Your output should consist solely of the lines from the one with "This screenshot has height=470, width=1015." through the end of the records, reproduced exactly, both ends included.

┌─ Material supplied

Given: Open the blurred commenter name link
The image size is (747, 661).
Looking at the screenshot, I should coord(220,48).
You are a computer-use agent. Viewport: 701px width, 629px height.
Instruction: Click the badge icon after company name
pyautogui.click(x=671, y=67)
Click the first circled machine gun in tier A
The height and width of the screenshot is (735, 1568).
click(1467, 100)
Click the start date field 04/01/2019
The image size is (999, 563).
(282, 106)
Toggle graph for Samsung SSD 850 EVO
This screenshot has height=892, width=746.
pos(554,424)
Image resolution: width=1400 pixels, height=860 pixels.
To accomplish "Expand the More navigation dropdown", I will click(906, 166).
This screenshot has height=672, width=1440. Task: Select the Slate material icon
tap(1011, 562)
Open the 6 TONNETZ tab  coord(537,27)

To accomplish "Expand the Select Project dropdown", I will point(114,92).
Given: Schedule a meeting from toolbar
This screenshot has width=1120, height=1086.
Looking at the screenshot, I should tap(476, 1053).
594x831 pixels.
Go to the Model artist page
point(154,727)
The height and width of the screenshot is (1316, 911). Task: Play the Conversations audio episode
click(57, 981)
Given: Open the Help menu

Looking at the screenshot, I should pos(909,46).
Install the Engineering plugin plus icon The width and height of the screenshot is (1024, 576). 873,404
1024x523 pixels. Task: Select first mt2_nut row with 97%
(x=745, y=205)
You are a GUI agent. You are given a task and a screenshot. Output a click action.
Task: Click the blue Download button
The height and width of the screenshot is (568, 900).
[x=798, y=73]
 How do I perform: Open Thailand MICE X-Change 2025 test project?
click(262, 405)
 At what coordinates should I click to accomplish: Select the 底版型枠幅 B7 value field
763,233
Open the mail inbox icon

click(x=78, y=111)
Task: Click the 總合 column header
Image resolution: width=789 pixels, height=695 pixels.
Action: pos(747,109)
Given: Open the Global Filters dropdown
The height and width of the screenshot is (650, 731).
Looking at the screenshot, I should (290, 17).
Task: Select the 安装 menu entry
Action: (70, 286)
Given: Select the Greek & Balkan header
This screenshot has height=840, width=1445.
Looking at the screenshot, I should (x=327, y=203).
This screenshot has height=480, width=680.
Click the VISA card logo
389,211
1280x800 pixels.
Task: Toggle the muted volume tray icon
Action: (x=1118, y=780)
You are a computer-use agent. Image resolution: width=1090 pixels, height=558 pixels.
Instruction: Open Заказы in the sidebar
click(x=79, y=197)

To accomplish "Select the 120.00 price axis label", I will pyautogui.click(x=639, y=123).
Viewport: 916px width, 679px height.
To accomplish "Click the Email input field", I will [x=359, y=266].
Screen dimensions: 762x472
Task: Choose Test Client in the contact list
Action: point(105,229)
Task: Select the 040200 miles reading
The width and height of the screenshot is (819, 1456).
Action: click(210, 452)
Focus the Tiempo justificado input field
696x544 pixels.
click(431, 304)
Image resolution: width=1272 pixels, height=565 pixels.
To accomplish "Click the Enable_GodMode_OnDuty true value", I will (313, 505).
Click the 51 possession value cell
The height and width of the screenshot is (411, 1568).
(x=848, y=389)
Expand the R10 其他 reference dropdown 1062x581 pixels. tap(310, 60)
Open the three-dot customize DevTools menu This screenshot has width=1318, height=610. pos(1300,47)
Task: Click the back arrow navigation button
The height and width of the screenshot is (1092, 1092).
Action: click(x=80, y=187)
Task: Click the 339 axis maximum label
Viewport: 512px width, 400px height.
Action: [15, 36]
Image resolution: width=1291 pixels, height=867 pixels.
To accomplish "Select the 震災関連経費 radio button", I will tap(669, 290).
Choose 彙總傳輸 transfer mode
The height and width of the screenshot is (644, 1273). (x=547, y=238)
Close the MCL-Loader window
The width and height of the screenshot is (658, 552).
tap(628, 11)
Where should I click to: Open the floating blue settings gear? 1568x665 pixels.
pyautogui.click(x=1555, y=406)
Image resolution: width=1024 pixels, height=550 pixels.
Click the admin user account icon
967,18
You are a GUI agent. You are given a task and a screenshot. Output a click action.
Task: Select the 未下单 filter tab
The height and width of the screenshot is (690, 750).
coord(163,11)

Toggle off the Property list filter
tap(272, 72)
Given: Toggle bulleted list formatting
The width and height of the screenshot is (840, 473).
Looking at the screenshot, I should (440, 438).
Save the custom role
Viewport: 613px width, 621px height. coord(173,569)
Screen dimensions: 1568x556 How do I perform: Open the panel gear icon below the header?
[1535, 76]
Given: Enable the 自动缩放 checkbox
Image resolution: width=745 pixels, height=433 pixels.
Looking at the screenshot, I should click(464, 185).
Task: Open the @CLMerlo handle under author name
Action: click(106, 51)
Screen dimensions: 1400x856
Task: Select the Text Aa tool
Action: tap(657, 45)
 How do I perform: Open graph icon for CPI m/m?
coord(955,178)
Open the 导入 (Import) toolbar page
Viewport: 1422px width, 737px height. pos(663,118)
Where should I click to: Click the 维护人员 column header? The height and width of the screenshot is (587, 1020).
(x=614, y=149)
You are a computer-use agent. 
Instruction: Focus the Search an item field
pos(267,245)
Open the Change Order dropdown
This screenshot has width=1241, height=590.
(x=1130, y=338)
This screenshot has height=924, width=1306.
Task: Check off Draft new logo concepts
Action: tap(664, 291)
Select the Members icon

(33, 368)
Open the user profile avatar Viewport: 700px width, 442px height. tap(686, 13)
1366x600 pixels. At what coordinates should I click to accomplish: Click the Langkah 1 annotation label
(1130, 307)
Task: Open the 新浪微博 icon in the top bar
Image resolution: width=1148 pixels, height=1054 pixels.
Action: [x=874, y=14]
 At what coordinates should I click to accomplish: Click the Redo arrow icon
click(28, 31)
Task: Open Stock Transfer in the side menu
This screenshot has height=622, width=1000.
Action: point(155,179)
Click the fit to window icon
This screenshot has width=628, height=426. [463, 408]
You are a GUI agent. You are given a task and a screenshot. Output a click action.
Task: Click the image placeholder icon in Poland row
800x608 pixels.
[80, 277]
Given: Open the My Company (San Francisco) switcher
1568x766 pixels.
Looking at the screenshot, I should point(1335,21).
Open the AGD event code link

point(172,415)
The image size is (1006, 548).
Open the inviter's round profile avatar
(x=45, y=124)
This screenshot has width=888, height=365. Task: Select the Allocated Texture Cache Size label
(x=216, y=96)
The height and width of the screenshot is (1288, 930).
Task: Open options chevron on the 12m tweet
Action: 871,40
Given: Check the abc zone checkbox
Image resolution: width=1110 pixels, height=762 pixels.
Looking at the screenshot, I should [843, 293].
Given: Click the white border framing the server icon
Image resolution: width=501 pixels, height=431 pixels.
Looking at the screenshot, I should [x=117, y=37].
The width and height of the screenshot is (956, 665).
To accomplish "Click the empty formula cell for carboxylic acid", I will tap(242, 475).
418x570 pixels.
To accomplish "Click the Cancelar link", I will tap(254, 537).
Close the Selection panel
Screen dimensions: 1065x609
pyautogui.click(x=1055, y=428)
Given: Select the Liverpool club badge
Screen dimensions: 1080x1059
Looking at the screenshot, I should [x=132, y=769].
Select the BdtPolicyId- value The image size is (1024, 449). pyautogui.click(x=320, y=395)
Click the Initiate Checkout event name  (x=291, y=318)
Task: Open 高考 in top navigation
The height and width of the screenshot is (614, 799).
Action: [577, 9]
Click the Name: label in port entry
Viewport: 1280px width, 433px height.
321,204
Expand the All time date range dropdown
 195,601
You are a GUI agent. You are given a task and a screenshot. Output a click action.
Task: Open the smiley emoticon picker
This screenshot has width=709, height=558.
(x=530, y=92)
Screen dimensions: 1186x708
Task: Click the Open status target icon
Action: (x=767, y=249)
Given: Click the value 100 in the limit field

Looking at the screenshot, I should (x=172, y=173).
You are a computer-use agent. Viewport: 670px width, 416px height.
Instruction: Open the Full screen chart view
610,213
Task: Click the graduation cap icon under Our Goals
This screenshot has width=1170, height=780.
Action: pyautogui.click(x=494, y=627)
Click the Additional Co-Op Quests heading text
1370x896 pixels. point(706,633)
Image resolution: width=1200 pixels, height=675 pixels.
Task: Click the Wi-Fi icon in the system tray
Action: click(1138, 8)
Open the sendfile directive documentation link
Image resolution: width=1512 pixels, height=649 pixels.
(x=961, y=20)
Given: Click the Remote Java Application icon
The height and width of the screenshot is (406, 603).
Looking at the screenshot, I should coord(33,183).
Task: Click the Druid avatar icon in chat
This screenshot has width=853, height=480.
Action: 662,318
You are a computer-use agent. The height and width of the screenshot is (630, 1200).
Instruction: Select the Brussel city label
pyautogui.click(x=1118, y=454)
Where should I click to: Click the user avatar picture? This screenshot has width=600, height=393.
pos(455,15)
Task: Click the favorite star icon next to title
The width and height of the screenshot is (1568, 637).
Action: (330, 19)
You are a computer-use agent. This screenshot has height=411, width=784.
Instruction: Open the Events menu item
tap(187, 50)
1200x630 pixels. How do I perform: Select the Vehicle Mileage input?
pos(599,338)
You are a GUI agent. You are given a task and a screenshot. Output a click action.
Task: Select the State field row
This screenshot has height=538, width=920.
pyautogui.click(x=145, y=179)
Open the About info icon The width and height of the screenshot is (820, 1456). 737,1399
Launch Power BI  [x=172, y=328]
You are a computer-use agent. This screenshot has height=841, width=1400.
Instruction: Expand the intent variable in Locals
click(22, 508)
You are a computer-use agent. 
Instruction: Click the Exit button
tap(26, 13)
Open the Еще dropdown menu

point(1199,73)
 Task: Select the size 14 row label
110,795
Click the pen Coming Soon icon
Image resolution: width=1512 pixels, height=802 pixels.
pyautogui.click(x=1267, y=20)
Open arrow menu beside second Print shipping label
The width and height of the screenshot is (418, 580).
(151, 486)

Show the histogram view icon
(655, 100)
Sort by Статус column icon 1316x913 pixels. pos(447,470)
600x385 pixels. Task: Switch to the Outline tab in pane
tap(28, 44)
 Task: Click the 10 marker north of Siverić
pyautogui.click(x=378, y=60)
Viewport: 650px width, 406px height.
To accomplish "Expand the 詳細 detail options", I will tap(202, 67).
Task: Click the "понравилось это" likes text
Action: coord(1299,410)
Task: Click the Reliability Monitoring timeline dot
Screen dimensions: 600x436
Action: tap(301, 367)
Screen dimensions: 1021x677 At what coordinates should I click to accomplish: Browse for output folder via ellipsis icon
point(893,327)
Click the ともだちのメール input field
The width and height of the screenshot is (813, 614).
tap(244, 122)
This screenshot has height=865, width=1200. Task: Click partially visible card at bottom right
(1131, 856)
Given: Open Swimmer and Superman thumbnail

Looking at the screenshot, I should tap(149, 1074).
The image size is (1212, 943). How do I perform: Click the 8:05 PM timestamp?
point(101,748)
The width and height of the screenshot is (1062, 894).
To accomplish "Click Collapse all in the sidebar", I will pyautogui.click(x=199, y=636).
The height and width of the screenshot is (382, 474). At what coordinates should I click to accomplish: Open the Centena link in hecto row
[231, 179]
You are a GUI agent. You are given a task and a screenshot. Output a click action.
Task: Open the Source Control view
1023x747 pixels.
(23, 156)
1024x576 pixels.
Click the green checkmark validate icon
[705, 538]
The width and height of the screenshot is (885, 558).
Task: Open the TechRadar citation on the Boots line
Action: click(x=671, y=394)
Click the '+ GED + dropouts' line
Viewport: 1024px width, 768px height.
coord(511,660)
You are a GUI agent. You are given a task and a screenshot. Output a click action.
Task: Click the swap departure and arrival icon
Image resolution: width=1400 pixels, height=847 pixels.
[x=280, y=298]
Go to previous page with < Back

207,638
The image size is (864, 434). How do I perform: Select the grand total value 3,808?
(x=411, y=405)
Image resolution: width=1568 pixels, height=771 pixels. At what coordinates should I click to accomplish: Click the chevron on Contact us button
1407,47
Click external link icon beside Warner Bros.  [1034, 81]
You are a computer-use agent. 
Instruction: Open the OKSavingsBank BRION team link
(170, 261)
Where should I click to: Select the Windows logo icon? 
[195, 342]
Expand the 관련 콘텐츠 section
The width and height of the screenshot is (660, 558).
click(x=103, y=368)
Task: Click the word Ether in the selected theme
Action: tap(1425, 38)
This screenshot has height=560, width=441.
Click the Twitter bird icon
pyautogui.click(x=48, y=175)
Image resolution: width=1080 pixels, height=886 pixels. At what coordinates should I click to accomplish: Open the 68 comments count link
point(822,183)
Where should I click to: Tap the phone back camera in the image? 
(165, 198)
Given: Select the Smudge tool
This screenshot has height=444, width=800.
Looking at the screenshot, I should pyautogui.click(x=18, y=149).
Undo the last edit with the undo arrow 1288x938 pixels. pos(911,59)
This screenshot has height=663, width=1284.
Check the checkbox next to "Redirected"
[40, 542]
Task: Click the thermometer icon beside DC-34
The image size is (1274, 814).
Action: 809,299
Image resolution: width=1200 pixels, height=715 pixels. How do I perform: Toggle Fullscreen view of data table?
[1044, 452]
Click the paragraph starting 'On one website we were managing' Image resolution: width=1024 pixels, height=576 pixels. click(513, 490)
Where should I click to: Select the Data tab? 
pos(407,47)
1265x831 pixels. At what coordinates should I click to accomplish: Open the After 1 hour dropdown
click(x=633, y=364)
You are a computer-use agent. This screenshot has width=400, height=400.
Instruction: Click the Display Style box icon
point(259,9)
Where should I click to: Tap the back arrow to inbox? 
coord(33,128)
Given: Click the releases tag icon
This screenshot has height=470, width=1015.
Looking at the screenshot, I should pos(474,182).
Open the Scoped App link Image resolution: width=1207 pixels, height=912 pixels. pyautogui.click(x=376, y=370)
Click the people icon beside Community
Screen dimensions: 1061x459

└─

- Solution:
This screenshot has height=470, width=1015.
Looking at the screenshot, I should pos(474,182).
Open the Scoped App link Image resolution: width=1207 pixels, height=912 pixels. pyautogui.click(x=376, y=370)
Click the people icon beside Community
Screen dimensions: 1061x459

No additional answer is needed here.